** Opening DATA FOR ANALYSIS block **
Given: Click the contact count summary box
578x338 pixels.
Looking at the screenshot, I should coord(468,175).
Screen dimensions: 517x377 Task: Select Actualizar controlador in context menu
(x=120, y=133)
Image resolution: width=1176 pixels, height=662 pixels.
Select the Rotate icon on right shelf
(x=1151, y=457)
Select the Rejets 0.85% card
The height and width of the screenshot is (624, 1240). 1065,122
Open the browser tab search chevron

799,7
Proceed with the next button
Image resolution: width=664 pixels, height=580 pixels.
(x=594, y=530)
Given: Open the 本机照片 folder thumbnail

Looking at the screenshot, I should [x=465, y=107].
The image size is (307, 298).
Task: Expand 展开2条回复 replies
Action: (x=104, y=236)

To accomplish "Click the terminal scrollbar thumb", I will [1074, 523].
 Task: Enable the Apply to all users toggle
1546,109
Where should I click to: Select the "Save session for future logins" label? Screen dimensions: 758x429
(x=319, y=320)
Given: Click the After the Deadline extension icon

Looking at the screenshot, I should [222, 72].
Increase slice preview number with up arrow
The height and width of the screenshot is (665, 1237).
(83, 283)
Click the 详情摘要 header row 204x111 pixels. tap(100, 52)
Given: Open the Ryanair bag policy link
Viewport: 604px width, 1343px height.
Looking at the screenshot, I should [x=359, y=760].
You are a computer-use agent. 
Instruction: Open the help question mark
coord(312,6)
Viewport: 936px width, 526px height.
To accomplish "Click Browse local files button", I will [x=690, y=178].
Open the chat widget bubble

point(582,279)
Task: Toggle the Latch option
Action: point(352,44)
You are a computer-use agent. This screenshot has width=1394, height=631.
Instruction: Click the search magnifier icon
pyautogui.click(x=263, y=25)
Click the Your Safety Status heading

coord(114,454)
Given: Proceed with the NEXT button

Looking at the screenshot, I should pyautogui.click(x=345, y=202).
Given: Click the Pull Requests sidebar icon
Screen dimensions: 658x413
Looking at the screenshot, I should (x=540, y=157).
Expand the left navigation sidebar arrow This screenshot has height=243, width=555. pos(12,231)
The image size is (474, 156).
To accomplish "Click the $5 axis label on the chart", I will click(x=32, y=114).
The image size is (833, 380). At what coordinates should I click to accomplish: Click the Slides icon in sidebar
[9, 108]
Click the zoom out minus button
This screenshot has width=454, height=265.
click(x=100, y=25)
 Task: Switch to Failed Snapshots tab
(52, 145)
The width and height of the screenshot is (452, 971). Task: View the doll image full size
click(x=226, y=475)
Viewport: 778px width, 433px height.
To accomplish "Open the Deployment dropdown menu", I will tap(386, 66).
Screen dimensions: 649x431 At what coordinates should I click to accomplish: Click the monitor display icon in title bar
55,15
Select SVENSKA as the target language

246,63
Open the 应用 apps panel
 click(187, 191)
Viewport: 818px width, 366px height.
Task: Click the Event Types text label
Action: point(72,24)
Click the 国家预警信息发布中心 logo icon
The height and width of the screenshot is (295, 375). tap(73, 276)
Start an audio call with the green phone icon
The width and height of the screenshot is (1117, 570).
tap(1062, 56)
** Closing DATA FOR ANALYSIS block **
The answer is to be the complete listing, transcribed exactly.

* THE ANSWER *
Given: Click the contact count summary box
578x338 pixels.
Looking at the screenshot, I should coord(468,175).
Screen dimensions: 517x377 Task: Select Actualizar controlador in context menu
(x=120, y=133)
Image resolution: width=1176 pixels, height=662 pixels.
Select the Rotate icon on right shelf
(x=1151, y=457)
Select the Rejets 0.85% card
The height and width of the screenshot is (624, 1240). 1065,122
Open the browser tab search chevron

799,7
Proceed with the next button
Image resolution: width=664 pixels, height=580 pixels.
(x=594, y=530)
Given: Open the 本机照片 folder thumbnail

Looking at the screenshot, I should [x=465, y=107].
The image size is (307, 298).
Task: Expand 展开2条回复 replies
Action: (x=104, y=236)

To accomplish "Click the terminal scrollbar thumb", I will [1074, 523].
 Task: Enable the Apply to all users toggle
1546,109
Where should I click to: Select the "Save session for future logins" label? Screen dimensions: 758x429
(x=319, y=320)
Given: Click the After the Deadline extension icon

Looking at the screenshot, I should [222, 72].
Increase slice preview number with up arrow
The height and width of the screenshot is (665, 1237).
(83, 283)
Click the 详情摘要 header row 204x111 pixels. tap(100, 52)
Given: Open the Ryanair bag policy link
Viewport: 604px width, 1343px height.
Looking at the screenshot, I should [x=359, y=760].
You are a computer-use agent. 
Instruction: Open the help question mark
coord(312,6)
Viewport: 936px width, 526px height.
To accomplish "Click Browse local files button", I will [x=690, y=178].
Open the chat widget bubble

point(582,279)
Task: Toggle the Latch option
Action: point(352,44)
You are a computer-use agent. This screenshot has width=1394, height=631.
Instruction: Click the search magnifier icon
pyautogui.click(x=263, y=25)
Click the Your Safety Status heading

coord(114,454)
Given: Proceed with the NEXT button

Looking at the screenshot, I should pyautogui.click(x=345, y=202).
Given: Click the Pull Requests sidebar icon
Screen dimensions: 658x413
Looking at the screenshot, I should (x=540, y=157).
Expand the left navigation sidebar arrow This screenshot has height=243, width=555. pos(12,231)
The image size is (474, 156).
To accomplish "Click the $5 axis label on the chart", I will click(x=32, y=114).
The image size is (833, 380). At what coordinates should I click to accomplish: Click the Slides icon in sidebar
[9, 108]
Click the zoom out minus button
This screenshot has width=454, height=265.
click(x=100, y=25)
 Task: Switch to Failed Snapshots tab
(52, 145)
The width and height of the screenshot is (452, 971). Task: View the doll image full size
click(x=226, y=475)
Viewport: 778px width, 433px height.
To accomplish "Open the Deployment dropdown menu", I will tap(386, 66).
Screen dimensions: 649x431 At what coordinates should I click to accomplish: Click the monitor display icon in title bar
55,15
Select SVENSKA as the target language

246,63
Open the 应用 apps panel
 click(187, 191)
Viewport: 818px width, 366px height.
Task: Click the Event Types text label
Action: point(72,24)
Click the 国家预警信息发布中心 logo icon
The height and width of the screenshot is (295, 375). tap(73, 276)
Start an audio call with the green phone icon
The width and height of the screenshot is (1117, 570).
tap(1062, 56)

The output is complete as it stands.